-- Given data follows --

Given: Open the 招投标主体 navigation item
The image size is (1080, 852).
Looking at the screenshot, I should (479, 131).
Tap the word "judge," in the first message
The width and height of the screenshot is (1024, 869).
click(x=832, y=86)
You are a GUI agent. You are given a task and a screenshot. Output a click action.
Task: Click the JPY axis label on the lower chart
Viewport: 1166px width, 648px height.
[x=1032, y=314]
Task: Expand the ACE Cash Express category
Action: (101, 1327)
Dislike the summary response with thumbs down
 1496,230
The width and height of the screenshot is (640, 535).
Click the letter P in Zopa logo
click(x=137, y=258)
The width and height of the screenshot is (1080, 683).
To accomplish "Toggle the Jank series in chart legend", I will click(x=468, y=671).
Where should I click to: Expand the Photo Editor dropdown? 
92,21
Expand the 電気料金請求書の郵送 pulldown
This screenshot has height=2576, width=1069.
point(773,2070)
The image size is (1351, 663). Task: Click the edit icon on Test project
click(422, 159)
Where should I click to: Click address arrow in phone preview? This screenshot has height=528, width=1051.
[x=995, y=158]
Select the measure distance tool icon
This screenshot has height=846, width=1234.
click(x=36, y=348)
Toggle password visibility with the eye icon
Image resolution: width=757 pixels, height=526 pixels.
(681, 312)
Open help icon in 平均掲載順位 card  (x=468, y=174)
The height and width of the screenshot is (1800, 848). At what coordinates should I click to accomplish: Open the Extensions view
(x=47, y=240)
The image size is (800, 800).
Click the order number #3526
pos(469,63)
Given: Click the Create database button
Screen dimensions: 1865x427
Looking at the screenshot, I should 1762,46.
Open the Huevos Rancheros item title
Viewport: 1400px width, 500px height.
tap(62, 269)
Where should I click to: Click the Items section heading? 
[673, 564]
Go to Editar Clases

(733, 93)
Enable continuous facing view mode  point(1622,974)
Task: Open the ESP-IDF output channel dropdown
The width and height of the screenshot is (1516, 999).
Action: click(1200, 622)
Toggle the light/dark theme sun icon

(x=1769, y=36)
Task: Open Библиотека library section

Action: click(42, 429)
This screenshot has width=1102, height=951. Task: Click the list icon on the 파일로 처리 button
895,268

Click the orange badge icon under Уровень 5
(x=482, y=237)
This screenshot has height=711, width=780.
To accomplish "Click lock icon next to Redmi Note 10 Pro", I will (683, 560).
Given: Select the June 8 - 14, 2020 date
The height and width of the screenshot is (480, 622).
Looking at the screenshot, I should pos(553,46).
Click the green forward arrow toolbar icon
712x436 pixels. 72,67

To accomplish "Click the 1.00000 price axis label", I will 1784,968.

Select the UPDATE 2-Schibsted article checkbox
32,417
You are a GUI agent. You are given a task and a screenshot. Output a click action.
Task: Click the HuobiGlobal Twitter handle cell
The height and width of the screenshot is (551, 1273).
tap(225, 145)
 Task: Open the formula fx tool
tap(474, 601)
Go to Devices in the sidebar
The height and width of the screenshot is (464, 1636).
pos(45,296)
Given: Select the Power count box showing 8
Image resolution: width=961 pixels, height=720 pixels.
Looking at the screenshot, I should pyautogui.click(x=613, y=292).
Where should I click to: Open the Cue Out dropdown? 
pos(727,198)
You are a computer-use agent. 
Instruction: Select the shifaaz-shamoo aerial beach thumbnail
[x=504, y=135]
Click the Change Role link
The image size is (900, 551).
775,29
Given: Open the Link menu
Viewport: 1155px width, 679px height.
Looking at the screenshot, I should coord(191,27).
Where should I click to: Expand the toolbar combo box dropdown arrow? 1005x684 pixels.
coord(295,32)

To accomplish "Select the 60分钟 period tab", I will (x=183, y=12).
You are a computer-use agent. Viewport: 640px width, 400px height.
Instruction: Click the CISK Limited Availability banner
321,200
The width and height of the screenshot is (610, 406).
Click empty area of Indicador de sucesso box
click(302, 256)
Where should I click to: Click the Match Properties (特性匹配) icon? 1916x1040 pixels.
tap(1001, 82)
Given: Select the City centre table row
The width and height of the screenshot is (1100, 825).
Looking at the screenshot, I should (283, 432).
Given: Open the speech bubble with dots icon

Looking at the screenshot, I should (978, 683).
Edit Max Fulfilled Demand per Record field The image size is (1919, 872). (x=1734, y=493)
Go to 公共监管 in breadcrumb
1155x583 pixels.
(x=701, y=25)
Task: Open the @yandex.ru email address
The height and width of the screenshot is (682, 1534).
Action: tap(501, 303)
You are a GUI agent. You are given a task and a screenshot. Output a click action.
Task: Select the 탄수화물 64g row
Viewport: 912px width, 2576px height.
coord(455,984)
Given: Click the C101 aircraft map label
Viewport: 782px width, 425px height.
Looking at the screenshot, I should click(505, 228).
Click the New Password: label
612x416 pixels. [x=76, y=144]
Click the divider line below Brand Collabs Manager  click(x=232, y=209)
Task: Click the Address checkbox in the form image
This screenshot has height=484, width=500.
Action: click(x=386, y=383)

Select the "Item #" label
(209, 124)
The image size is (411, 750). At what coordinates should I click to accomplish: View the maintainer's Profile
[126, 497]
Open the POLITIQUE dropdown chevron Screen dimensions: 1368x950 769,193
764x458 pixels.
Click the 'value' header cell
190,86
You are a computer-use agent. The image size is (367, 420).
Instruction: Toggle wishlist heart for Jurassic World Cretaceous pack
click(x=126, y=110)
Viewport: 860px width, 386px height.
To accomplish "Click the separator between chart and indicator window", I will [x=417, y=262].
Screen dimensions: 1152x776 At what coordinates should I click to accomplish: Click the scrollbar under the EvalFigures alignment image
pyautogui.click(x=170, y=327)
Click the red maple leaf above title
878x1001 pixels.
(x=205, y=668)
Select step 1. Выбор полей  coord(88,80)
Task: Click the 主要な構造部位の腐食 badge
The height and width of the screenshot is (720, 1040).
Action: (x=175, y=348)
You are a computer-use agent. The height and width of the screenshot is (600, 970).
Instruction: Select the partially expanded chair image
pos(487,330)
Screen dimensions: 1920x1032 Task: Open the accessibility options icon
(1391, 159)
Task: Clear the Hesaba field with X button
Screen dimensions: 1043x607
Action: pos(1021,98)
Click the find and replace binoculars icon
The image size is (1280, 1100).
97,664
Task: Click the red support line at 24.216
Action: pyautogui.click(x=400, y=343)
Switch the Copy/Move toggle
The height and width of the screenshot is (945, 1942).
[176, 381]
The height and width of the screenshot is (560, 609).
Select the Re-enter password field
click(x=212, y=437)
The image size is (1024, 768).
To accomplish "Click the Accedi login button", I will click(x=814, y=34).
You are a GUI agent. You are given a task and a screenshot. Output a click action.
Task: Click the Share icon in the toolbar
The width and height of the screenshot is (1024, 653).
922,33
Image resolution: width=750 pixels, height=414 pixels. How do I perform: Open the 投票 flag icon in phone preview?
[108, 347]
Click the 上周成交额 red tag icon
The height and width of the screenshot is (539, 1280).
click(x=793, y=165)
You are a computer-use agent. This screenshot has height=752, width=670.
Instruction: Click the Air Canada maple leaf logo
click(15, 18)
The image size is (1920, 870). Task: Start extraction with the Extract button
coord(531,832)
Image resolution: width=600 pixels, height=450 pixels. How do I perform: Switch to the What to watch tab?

-- Given data concluded --

Exercise.
Print out all of the data above word for word.

Task response.
Given: Open the 招投标主体 navigation item
The image size is (1080, 852).
Looking at the screenshot, I should (479, 131).
Tap the word "judge," in the first message
The width and height of the screenshot is (1024, 869).
click(x=832, y=86)
You are a GUI agent. You are given a task and a screenshot. Output a click action.
Task: Click the JPY axis label on the lower chart
Viewport: 1166px width, 648px height.
[x=1032, y=314]
Task: Expand the ACE Cash Express category
Action: (101, 1327)
Dislike the summary response with thumbs down
 1496,230
The width and height of the screenshot is (640, 535).
Click the letter P in Zopa logo
click(x=137, y=258)
The width and height of the screenshot is (1080, 683).
To accomplish "Toggle the Jank series in chart legend", I will click(x=468, y=671).
Where should I click to: Expand the Photo Editor dropdown? 
92,21
Expand the 電気料金請求書の郵送 pulldown
This screenshot has height=2576, width=1069.
point(773,2070)
The image size is (1351, 663). Task: Click the edit icon on Test project
click(422, 159)
Where should I click to: Click address arrow in phone preview? This screenshot has height=528, width=1051.
[x=995, y=158]
Select the measure distance tool icon
This screenshot has height=846, width=1234.
click(x=36, y=348)
Toggle password visibility with the eye icon
Image resolution: width=757 pixels, height=526 pixels.
(681, 312)
Open help icon in 平均掲載順位 card  (x=468, y=174)
The height and width of the screenshot is (1800, 848). At what coordinates should I click to accomplish: Open the Extensions view
(x=47, y=240)
The image size is (800, 800).
Click the order number #3526
pos(469,63)
Given: Click the Create database button
Screen dimensions: 1865x427
Looking at the screenshot, I should 1762,46.
Open the Huevos Rancheros item title
Viewport: 1400px width, 500px height.
tap(62, 269)
Where should I click to: Click the Items section heading? 
[673, 564]
Go to Editar Clases

(733, 93)
Enable continuous facing view mode  point(1622,974)
Task: Open the ESP-IDF output channel dropdown
The width and height of the screenshot is (1516, 999).
Action: click(1200, 622)
Toggle the light/dark theme sun icon

(x=1769, y=36)
Task: Open Библиотека library section

Action: click(42, 429)
This screenshot has width=1102, height=951. Task: Click the list icon on the 파일로 처리 button
895,268

Click the orange badge icon under Уровень 5
(x=482, y=237)
This screenshot has height=711, width=780.
To accomplish "Click lock icon next to Redmi Note 10 Pro", I will (683, 560).
Given: Select the June 8 - 14, 2020 date
The height and width of the screenshot is (480, 622).
Looking at the screenshot, I should pos(553,46).
Click the green forward arrow toolbar icon
712x436 pixels. 72,67

To accomplish "Click the 1.00000 price axis label", I will 1784,968.

Select the UPDATE 2-Schibsted article checkbox
32,417
You are a GUI agent. You are given a task and a screenshot. Output a click action.
Task: Click the HuobiGlobal Twitter handle cell
The height and width of the screenshot is (551, 1273).
tap(225, 145)
 Task: Open the formula fx tool
tap(474, 601)
Go to Devices in the sidebar
The height and width of the screenshot is (464, 1636).
pos(45,296)
Given: Select the Power count box showing 8
Image resolution: width=961 pixels, height=720 pixels.
Looking at the screenshot, I should pyautogui.click(x=613, y=292).
Where should I click to: Open the Cue Out dropdown? 
pos(727,198)
You are a computer-use agent. 
Instruction: Select the shifaaz-shamoo aerial beach thumbnail
[x=504, y=135]
Click the Change Role link
The image size is (900, 551).
775,29
Given: Open the Link menu
Viewport: 1155px width, 679px height.
Looking at the screenshot, I should coord(191,27).
Where should I click to: Expand the toolbar combo box dropdown arrow? 1005x684 pixels.
coord(295,32)

To accomplish "Select the 60分钟 period tab", I will (x=183, y=12).
You are a computer-use agent. Viewport: 640px width, 400px height.
Instruction: Click the CISK Limited Availability banner
321,200
The width and height of the screenshot is (610, 406).
Click empty area of Indicador de sucesso box
click(302, 256)
Where should I click to: Click the Match Properties (特性匹配) icon? 1916x1040 pixels.
tap(1001, 82)
Given: Select the City centre table row
The width and height of the screenshot is (1100, 825).
Looking at the screenshot, I should (283, 432).
Given: Open the speech bubble with dots icon

Looking at the screenshot, I should (978, 683).
Edit Max Fulfilled Demand per Record field The image size is (1919, 872). (x=1734, y=493)
Go to 公共监管 in breadcrumb
1155x583 pixels.
(x=701, y=25)
Task: Open the @yandex.ru email address
The height and width of the screenshot is (682, 1534).
Action: tap(501, 303)
You are a GUI agent. You are given a task and a screenshot. Output a click action.
Task: Select the 탄수화물 64g row
Viewport: 912px width, 2576px height.
coord(455,984)
Given: Click the C101 aircraft map label
Viewport: 782px width, 425px height.
Looking at the screenshot, I should click(505, 228).
Click the New Password: label
612x416 pixels. [x=76, y=144]
Click the divider line below Brand Collabs Manager  click(x=232, y=209)
Task: Click the Address checkbox in the form image
This screenshot has height=484, width=500.
Action: click(x=386, y=383)

Select the "Item #" label
(209, 124)
The image size is (411, 750). At what coordinates should I click to accomplish: View the maintainer's Profile
[126, 497]
Open the POLITIQUE dropdown chevron Screen dimensions: 1368x950 769,193
764x458 pixels.
Click the 'value' header cell
190,86
You are a computer-use agent. The image size is (367, 420).
Instruction: Toggle wishlist heart for Jurassic World Cretaceous pack
click(x=126, y=110)
Viewport: 860px width, 386px height.
To accomplish "Click the separator between chart and indicator window", I will [x=417, y=262].
Screen dimensions: 1152x776 At what coordinates should I click to accomplish: Click the scrollbar under the EvalFigures alignment image
pyautogui.click(x=170, y=327)
Click the red maple leaf above title
878x1001 pixels.
(x=205, y=668)
Select step 1. Выбор полей  coord(88,80)
Task: Click the 主要な構造部位の腐食 badge
The height and width of the screenshot is (720, 1040).
Action: (x=175, y=348)
You are a computer-use agent. The height and width of the screenshot is (600, 970).
Instruction: Select the partially expanded chair image
pos(487,330)
Screen dimensions: 1920x1032 Task: Open the accessibility options icon
(1391, 159)
Task: Clear the Hesaba field with X button
Screen dimensions: 1043x607
Action: pos(1021,98)
Click the find and replace binoculars icon
The image size is (1280, 1100).
97,664
Task: Click the red support line at 24.216
Action: pyautogui.click(x=400, y=343)
Switch the Copy/Move toggle
The height and width of the screenshot is (945, 1942).
[176, 381]
The height and width of the screenshot is (560, 609).
Select the Re-enter password field
click(x=212, y=437)
The image size is (1024, 768).
To accomplish "Click the Accedi login button", I will click(x=814, y=34).
You are a GUI agent. You are given a task and a screenshot. Output a click action.
Task: Click the Share icon in the toolbar
The width and height of the screenshot is (1024, 653).
922,33
Image resolution: width=750 pixels, height=414 pixels. How do I perform: Open the 投票 flag icon in phone preview?
[108, 347]
Click the 上周成交额 red tag icon
The height and width of the screenshot is (539, 1280).
click(x=793, y=165)
You are a computer-use agent. This screenshot has height=752, width=670.
Instruction: Click the Air Canada maple leaf logo
click(15, 18)
The image size is (1920, 870). Task: Start extraction with the Extract button
coord(531,832)
Image resolution: width=600 pixels, height=450 pixels. How do I perform: Switch to the What to watch tab?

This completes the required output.